Update: After a full month of the entire setup all connected, the tomato plant started to dry up at the top and after some examination it appeared the water flow was blocked. The vinyl tubes had started to be coated in white on the interior with a biofilm that was accumulating enough to block the flow in the T connectors.  Ahhh the joys of discovering the byproducts of interconnected growing mediums.

I drained the entire system, and flushed it several times with boiling water to get everything flowing again but wanted to control this undesired growth.

After doing a bit of research on minimizing biofilm accumulation in sealed water systems hydrogen peroxide beat out chlorine and other disinfectants in killing biofilms over extended periods of time.  The next obvious research to do was the effect of hydrogen peroxide on plant root systems. Turns out it’s actually beneficial, delivering increased oxygen to the roots. Actual quantity of H2O2 per unit of water are highly variable depending on the source; I’ve chosen 1 cup of 3% H2O2 per 5 gallons of water. If you search for “hydrogen peroxide hydroponics” you can find relevant articles and decide for yourself. A very inexpensive source of H2O2 is “non-chlorine bleach”. Typically it has a higher than 3% concentration of H2O2 than what you would find at a pharmacy in the brown bottle, but do find one that does not have fragrances or other additional ingredients that may harm your plants.

Update II: I switched to a black tubing this stops the algal growth from blocking the water flow.

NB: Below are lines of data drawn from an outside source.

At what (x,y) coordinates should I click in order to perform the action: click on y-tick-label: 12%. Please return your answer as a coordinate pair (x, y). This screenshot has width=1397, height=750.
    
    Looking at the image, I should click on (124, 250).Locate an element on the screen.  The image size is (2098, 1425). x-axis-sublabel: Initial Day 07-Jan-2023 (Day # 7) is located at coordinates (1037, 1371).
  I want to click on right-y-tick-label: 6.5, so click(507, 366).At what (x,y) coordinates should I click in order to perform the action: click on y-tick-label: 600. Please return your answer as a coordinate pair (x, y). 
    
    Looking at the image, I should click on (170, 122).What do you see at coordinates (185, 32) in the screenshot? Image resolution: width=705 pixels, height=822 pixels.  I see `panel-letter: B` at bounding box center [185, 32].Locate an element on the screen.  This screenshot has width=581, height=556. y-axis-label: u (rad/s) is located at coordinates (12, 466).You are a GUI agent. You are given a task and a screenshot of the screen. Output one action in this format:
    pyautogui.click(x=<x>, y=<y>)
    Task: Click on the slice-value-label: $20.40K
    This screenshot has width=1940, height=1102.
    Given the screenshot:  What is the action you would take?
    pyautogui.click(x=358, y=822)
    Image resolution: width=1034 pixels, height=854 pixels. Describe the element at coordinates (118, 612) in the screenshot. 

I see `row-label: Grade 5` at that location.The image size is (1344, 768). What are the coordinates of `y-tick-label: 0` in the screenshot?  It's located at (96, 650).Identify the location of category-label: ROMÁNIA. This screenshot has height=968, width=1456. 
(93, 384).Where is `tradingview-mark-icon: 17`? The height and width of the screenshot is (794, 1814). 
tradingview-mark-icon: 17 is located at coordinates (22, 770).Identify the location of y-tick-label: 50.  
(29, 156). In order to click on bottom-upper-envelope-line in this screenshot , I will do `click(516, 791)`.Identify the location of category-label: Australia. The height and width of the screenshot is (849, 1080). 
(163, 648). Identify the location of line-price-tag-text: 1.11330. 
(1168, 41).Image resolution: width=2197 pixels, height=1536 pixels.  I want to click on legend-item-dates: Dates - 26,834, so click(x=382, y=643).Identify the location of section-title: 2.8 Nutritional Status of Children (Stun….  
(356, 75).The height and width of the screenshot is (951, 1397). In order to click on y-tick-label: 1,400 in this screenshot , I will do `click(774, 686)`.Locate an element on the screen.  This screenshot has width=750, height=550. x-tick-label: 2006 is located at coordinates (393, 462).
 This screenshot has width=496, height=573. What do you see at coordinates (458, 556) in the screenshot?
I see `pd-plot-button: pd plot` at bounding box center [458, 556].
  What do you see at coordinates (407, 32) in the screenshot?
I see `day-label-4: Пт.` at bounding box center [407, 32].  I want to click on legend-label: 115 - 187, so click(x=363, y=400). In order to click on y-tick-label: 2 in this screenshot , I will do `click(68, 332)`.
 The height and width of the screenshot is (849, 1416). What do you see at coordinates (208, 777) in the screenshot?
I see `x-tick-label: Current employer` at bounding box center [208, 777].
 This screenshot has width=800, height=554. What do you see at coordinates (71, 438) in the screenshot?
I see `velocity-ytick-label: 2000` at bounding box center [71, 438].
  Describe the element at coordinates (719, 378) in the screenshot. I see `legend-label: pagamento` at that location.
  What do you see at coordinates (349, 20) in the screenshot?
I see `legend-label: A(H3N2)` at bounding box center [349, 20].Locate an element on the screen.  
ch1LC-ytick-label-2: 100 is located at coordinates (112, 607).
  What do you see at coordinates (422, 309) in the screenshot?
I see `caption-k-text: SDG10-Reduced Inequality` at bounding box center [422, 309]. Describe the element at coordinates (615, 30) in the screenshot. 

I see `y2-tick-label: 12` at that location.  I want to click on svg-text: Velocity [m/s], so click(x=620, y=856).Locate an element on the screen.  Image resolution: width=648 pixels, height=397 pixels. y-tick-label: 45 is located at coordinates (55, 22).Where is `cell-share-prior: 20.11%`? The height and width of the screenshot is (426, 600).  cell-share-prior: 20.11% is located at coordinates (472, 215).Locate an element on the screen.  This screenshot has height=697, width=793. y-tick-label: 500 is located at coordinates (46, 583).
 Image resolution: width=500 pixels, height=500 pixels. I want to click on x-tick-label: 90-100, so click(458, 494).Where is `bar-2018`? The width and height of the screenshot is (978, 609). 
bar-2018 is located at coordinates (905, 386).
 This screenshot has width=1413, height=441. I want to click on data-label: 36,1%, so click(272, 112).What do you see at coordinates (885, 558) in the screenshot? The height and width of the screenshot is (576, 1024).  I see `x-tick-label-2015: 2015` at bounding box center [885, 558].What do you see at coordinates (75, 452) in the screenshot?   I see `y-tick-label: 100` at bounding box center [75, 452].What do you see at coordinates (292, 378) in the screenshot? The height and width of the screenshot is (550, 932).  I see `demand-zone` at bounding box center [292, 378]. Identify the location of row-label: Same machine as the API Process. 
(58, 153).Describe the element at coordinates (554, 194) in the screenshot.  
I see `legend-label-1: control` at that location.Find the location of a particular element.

Update III: When growing large plants that take water up quickly and have robust root systems, like a full size cucumber, the water flow can be disrupted and result in the plant drying out. Whether this is from a physical blockage from roots covering the tubing or plugging it, or if the pull of water is disrupted with air bubbles and it can’t be overcome due to surface tension, I don’t know, but I was able to solve this with 3 things: windshield washer pump, variable voltage ac adapter, Wemo Mini Smart Plug. I cut the tubing just after the float box, and connected the pump at that point. I spliced the wiring from the adapter onto the pump, and starting with the lowest output voltage, adjusted higher until the pump was able to pump water. I then plugged it into the Wemo Mini Smart Plug and set up the schedule to run every 12 hours and auto shut off after 1 minute.